WHAT YOU ARE ASKED TO DO: Word for word and without images, reproduce the listing that follows.
━━ SUPPLIED RECORDS ━━
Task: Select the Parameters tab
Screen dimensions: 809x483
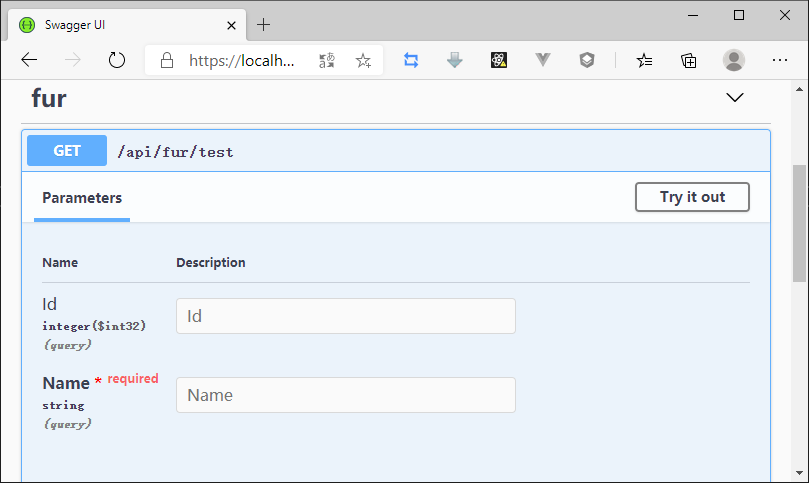Action: pos(82,197)
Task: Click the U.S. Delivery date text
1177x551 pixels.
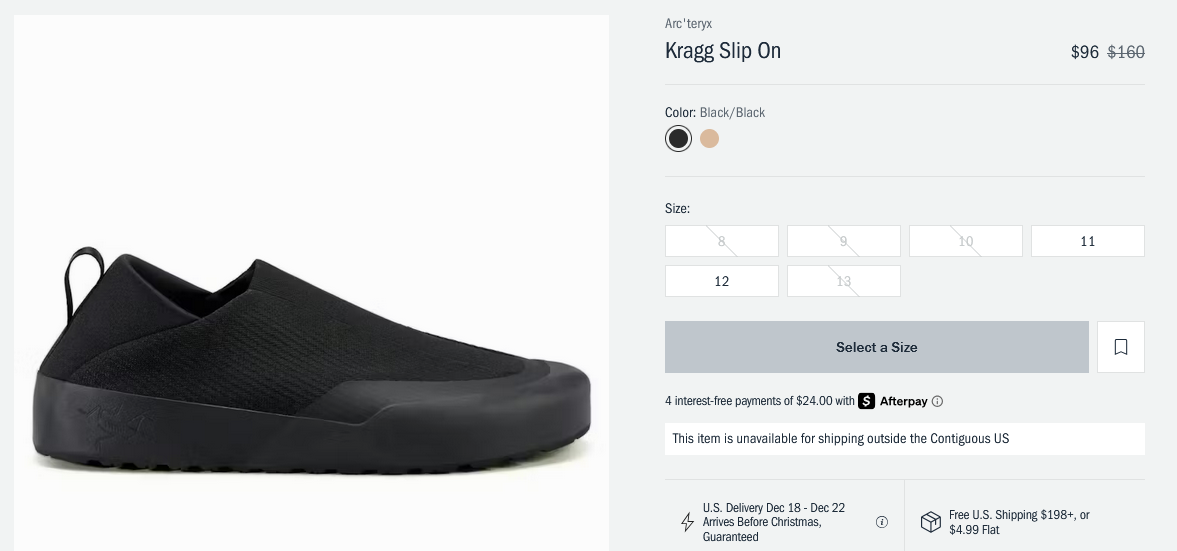Action: click(774, 522)
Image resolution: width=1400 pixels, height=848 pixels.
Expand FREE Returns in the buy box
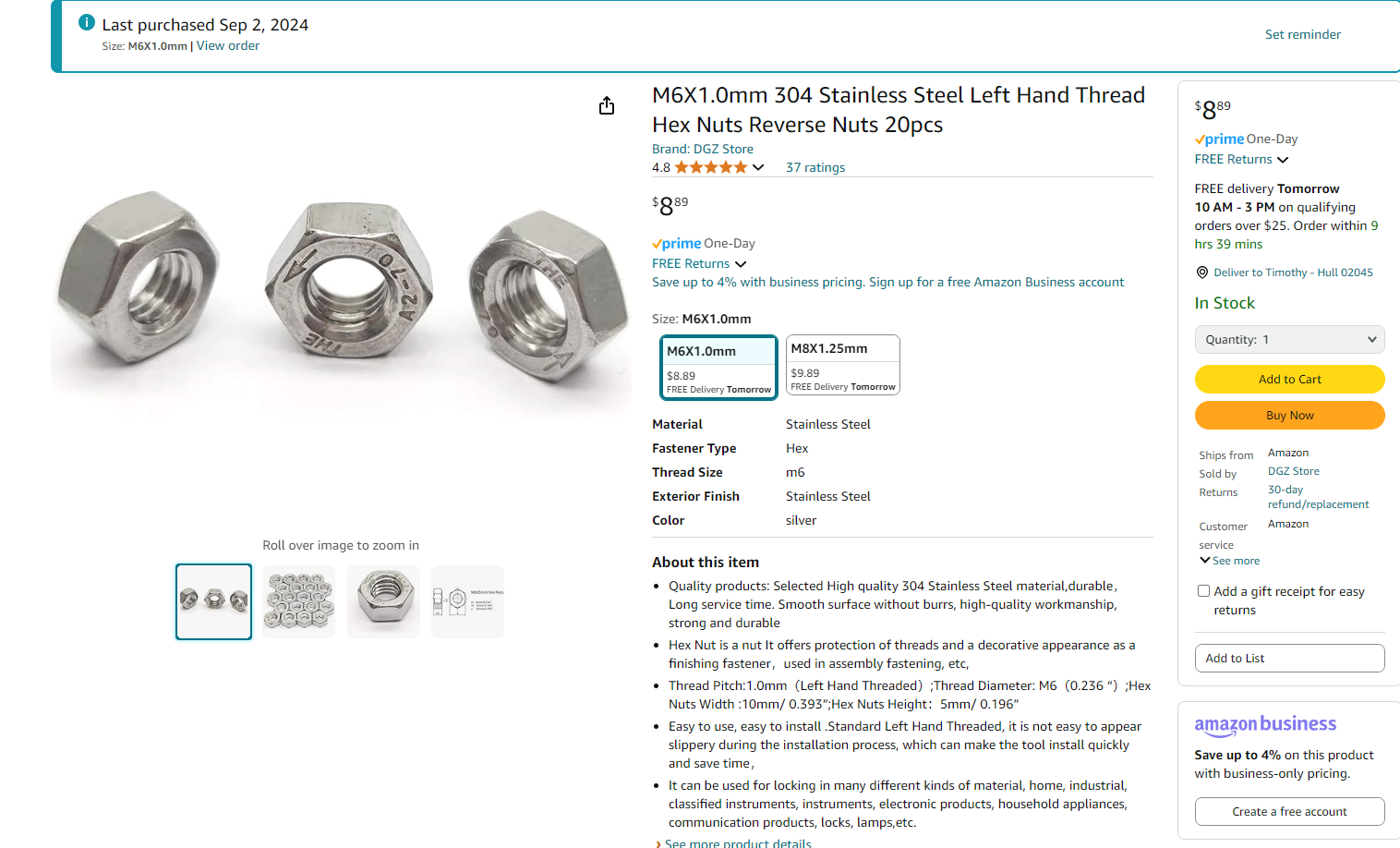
━━━
OUTPUT OF THE TASK:
Task: Select the Parameters tab
Screen dimensions: 809x483
Action: pos(82,197)
Task: Click the U.S. Delivery date text
1177x551 pixels.
Action: click(774, 522)
Image resolution: width=1400 pixels, height=848 pixels.
Expand FREE Returns in the buy box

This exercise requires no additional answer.